** Start Data for this exercise **

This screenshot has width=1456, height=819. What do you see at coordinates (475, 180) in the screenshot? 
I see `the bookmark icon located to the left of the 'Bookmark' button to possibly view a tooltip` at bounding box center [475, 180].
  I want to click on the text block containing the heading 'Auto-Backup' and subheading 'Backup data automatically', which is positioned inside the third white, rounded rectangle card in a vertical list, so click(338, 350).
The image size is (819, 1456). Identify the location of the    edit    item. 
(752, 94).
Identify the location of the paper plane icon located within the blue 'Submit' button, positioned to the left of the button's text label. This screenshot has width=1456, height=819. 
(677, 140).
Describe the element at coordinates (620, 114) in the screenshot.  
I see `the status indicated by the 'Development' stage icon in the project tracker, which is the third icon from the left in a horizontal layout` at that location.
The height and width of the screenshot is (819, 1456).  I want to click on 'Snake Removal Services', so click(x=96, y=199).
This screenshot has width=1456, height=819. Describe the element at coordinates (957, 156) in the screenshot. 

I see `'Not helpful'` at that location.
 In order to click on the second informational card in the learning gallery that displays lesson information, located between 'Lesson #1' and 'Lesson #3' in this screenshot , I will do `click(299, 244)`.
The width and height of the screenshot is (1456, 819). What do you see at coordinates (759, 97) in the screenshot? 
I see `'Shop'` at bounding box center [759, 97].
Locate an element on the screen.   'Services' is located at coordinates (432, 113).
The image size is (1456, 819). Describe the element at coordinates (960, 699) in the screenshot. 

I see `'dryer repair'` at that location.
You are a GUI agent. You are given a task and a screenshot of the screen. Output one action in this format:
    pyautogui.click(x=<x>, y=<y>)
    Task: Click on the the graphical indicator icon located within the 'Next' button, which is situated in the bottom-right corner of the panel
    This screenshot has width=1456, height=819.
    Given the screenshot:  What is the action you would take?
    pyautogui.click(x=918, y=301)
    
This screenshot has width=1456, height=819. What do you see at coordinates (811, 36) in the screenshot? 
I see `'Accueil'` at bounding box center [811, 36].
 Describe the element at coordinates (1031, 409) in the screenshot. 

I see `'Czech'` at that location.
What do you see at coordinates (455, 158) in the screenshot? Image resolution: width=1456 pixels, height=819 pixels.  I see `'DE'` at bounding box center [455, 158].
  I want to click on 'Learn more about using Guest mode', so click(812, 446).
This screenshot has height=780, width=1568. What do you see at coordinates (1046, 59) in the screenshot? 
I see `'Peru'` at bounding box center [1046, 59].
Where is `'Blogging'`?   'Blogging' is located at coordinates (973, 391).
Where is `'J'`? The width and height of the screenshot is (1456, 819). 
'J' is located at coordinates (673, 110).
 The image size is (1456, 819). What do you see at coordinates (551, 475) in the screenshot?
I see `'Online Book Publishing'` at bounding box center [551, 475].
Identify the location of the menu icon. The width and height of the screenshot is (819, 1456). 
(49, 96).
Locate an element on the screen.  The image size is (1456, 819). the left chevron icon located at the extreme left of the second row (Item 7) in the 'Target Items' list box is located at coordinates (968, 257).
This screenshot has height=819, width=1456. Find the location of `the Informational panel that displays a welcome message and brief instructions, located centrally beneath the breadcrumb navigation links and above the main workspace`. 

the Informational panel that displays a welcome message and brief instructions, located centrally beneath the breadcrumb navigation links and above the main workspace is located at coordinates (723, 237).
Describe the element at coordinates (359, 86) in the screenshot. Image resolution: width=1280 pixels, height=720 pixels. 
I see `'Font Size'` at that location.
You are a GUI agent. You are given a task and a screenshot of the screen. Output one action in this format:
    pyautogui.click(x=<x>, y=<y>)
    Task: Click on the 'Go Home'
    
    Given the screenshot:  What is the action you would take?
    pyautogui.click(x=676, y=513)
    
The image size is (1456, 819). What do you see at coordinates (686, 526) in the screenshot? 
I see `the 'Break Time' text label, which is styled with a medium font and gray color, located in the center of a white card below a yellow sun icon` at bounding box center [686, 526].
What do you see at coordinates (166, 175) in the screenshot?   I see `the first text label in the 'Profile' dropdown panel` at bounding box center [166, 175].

** End Data for this exercise **

Written request ::
Locate every line of the material above that contains the string "within", treating uppercase and lowercase letters as distinct. Copy each such line in full.

Final result ::
Identify the location of the paper plane icon located within the blue 'Submit' button, positioned to the left of the button's text label. This screenshot has width=1456, height=819. 
    Task: Click on the the graphical indicator icon located within the 'Next' button, which is situated in the bottom-right corner of the panel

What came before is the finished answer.